Lamb Weston, uno de los gigantes mundiales en la producción de papas fritas, confirmó el cierre de su planta en Munro. La decisión, enmarcada en una “reorganización mundial”, implica la desvinculación de aproximadamente 100 trabajadores de esa sede.
La compañía estadounidense decidió centralizar su producción nacional en Mar del Plata. En esa ciudad invirtió el año pasado más de USD 320 millones para construir su fábrica más grande del continente, apostando a la eficiencia operativa.
Ventajas logísticas y perfil exportador
La mudanza a la costa atlántica responde a dos claves estratégicas: la cercanía con los cultivos de papa en la zona de Balcarce y Tandil, y la proximidad al puerto (16 km), vital para una empresa que exporta el 85% de lo que produce.

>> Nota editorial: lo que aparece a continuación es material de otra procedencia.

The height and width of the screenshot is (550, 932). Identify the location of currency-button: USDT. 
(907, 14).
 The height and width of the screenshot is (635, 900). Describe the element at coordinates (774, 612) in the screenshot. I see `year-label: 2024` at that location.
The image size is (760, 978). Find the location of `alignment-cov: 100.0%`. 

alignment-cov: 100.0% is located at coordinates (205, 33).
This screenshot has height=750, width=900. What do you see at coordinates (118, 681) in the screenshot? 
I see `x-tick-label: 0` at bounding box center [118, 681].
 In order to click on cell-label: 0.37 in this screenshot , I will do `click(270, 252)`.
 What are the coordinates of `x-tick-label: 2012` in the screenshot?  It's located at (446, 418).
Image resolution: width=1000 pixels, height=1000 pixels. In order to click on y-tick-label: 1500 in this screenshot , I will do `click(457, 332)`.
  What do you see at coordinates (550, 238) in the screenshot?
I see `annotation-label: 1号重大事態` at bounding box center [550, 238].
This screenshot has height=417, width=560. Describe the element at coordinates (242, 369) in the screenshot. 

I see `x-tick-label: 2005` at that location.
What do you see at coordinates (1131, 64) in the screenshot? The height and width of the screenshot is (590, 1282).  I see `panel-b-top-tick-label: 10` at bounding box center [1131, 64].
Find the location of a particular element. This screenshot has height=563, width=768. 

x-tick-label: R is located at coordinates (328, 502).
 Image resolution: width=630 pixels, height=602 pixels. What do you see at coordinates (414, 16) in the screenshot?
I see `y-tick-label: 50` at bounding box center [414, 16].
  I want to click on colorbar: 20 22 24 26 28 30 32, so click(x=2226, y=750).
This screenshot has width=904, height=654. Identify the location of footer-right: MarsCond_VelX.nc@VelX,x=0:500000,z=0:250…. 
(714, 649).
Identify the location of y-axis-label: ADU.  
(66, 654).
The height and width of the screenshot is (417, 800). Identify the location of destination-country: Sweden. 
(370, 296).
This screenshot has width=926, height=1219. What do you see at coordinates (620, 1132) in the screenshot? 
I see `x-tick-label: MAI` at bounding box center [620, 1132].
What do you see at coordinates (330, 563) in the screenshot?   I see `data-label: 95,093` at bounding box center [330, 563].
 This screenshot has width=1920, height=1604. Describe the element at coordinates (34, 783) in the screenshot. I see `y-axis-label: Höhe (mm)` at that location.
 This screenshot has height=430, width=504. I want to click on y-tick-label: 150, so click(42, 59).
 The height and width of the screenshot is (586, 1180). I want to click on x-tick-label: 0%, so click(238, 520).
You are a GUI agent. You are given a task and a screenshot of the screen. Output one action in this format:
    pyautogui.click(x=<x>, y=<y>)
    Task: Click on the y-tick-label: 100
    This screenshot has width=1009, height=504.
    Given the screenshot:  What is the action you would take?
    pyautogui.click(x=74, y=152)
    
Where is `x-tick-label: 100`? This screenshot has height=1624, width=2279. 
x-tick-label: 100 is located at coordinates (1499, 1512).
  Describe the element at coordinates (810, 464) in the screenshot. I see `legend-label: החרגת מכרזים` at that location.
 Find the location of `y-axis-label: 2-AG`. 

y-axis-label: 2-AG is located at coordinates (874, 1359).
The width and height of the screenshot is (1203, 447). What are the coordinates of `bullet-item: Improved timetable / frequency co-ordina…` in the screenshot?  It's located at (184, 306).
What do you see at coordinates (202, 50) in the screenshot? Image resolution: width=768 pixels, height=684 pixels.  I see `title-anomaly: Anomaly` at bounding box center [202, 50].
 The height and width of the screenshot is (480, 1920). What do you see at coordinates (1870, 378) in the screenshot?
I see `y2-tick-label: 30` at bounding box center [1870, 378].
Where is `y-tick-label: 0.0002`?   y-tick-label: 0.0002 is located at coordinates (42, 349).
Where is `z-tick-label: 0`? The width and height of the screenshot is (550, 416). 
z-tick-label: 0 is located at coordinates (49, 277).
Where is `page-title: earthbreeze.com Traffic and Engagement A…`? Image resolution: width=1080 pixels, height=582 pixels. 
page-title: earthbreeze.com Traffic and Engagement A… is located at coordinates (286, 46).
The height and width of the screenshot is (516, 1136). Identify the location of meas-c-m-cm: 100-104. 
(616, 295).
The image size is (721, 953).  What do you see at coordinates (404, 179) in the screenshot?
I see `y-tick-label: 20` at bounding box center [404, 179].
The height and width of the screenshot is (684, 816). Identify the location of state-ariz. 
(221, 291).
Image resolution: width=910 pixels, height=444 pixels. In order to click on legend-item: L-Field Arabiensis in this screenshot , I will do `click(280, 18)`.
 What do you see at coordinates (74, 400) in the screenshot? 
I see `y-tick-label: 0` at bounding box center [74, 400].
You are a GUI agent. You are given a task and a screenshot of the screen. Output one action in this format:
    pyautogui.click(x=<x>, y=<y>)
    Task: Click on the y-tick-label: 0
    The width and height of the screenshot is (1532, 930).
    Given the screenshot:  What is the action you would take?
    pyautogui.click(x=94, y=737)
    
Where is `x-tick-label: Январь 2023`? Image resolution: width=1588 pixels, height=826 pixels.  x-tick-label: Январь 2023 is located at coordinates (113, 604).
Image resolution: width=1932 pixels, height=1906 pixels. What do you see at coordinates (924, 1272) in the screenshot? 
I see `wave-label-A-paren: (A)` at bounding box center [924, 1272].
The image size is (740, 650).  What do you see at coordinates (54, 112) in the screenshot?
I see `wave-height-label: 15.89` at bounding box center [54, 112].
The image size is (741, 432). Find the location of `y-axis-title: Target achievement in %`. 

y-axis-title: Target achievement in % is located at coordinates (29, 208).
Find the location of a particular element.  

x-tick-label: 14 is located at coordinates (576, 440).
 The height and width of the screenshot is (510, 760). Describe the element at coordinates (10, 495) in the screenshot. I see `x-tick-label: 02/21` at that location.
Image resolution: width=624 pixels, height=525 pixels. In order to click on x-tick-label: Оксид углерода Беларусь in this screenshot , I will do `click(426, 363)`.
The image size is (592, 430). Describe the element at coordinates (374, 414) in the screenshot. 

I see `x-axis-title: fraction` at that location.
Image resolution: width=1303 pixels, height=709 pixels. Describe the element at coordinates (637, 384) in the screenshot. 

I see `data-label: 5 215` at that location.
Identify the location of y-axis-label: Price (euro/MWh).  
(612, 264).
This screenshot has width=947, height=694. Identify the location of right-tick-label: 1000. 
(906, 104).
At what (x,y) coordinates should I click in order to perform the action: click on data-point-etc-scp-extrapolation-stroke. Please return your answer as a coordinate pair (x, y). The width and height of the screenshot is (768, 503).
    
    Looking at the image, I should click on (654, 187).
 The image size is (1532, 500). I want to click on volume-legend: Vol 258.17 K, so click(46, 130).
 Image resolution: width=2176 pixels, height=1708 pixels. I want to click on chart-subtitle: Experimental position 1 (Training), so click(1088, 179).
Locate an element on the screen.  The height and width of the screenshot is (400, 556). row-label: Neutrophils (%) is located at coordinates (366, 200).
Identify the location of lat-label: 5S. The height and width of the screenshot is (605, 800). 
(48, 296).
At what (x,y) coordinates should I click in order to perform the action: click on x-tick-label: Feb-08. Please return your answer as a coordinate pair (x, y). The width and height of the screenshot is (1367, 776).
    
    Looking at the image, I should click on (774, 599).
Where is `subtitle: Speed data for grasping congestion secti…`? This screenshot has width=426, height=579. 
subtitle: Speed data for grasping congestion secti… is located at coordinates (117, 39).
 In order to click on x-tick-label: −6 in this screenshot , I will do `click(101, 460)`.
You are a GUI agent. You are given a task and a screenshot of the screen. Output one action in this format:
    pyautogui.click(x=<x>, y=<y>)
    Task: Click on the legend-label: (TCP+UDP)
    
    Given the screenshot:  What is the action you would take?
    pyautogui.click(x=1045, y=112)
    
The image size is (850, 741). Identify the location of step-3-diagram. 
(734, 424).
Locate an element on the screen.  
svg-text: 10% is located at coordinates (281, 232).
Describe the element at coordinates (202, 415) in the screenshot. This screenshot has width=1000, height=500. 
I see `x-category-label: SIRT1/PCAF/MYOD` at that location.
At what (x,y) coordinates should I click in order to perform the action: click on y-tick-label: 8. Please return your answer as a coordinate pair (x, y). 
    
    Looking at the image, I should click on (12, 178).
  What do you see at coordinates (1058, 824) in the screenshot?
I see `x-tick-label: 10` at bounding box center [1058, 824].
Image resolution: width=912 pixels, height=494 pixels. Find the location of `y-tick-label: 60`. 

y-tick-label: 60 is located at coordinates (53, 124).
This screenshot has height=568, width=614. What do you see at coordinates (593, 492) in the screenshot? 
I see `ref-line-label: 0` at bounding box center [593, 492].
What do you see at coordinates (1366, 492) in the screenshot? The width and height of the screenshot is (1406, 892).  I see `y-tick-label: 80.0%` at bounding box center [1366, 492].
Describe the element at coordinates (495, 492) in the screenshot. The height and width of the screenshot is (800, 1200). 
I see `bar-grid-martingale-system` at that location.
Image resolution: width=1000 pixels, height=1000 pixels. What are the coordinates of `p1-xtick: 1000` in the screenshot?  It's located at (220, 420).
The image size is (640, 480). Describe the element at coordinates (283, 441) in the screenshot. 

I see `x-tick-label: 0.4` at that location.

Sylvia Wilks, directiva de la firma, explicó que gestionar los costos de la cadena de suministro es clave. “Estas acciones nos permiten priorizar inversiones que modernicen los activos físicos y mantengan las operaciones eficientes”, señaló.
Un contexto de cierres industriales
La salida de Munro no es un hecho aislado en el mapa industrial argentino. Se suma a una seguidilla de cierres recientes motivados por la búsqueda de competitividad y la caída del consumo interno.
Entre los antecedentes inmediatos figuran la sueca SKF en Tortuguitas, Whirlpool en Pilar (con 220 despidos) y Granja Tres Arroyos en Concepción del Uruguay, todas firmas que reestructuraron sus operaciones en los últimos meses de 2025.